**PROBLEM REQUIREMENTS**
Substitute "screen capture" for "screenshot" everywhere in the data below, keep everything else the same, and leave the pictures out of your answer.

**GIVEN RECORDS**
# # # #

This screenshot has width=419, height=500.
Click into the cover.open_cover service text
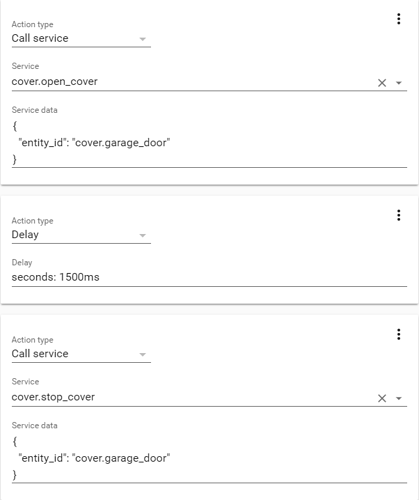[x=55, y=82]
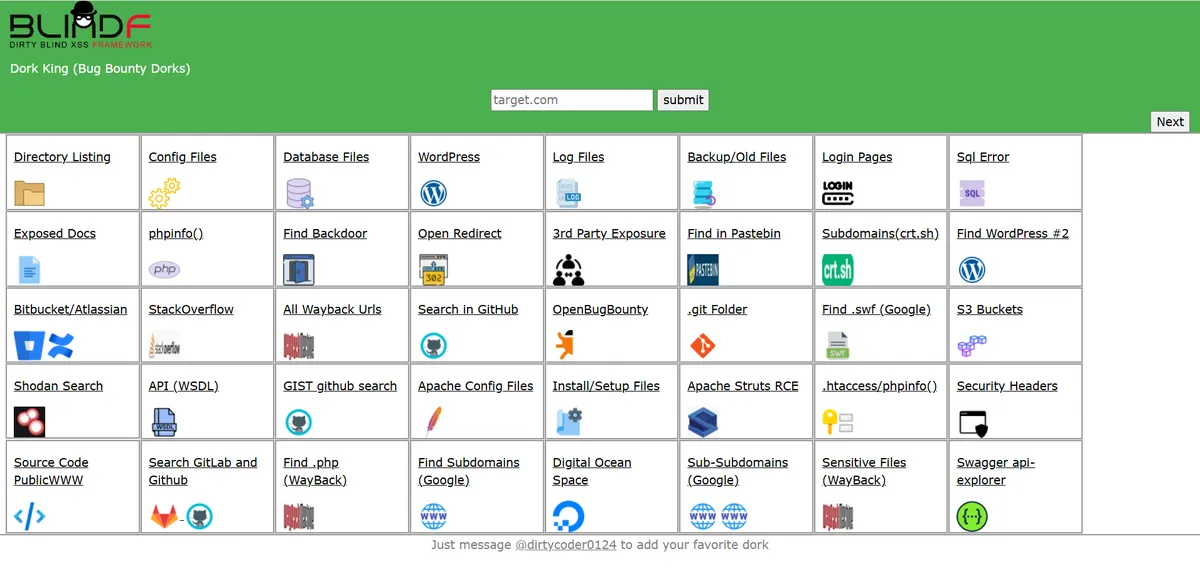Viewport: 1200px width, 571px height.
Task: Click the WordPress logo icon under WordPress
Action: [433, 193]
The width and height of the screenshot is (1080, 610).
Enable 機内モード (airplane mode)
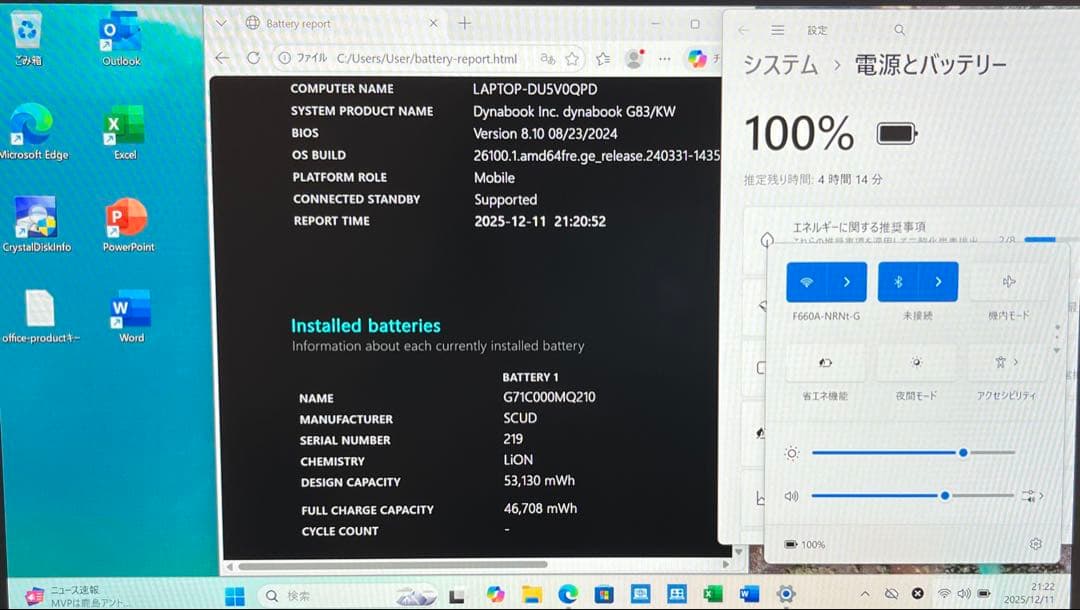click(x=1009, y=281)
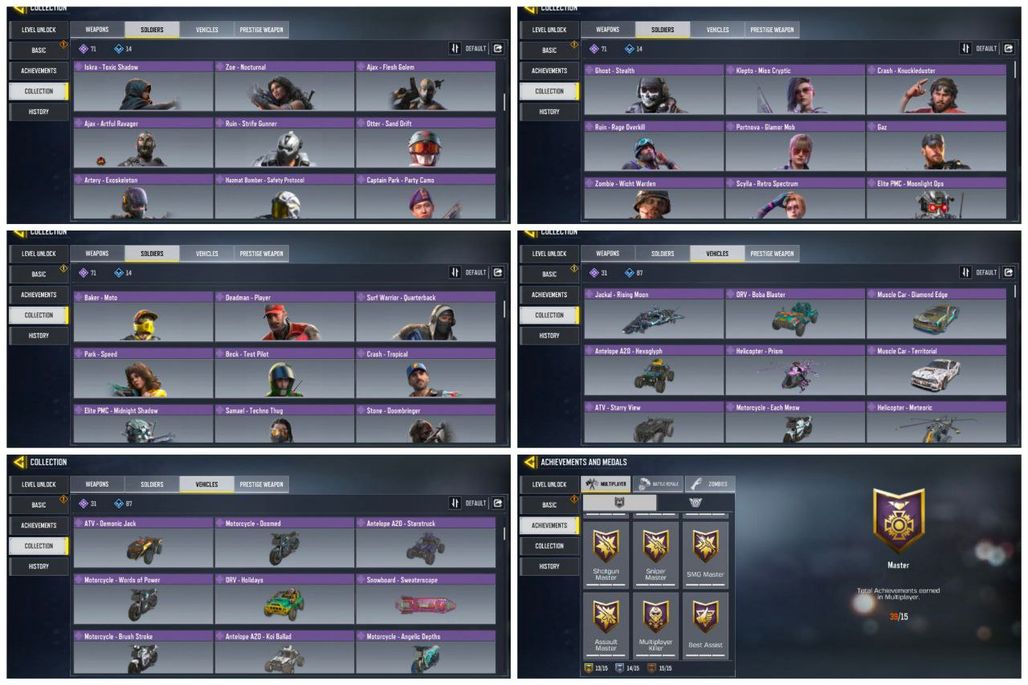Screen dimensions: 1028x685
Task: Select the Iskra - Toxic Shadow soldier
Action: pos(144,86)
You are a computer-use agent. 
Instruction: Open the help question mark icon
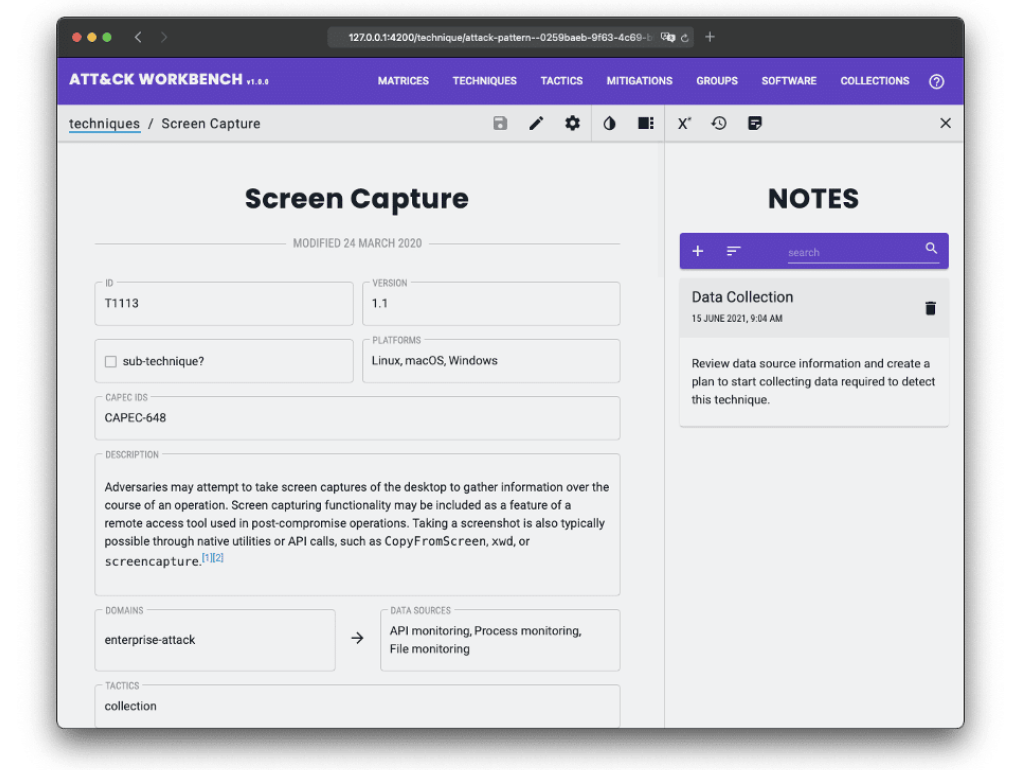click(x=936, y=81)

# # # #

**ANSWER TO THIS TASK**
This screen capture has width=419, height=500.
Click into the cover.open_cover service text
[x=55, y=82]
Viewport: 1200px width, 571px height.
Task: Click the WordPress logo icon under WordPress
Action: [433, 193]
The width and height of the screen capture is (1080, 610).
Enable 機内モード (airplane mode)
click(x=1009, y=281)
Screen dimensions: 1028x685
Task: Select the Iskra - Toxic Shadow soldier
Action: pos(144,86)
You are a computer-use agent. 
Instruction: Open the help question mark icon
click(x=936, y=81)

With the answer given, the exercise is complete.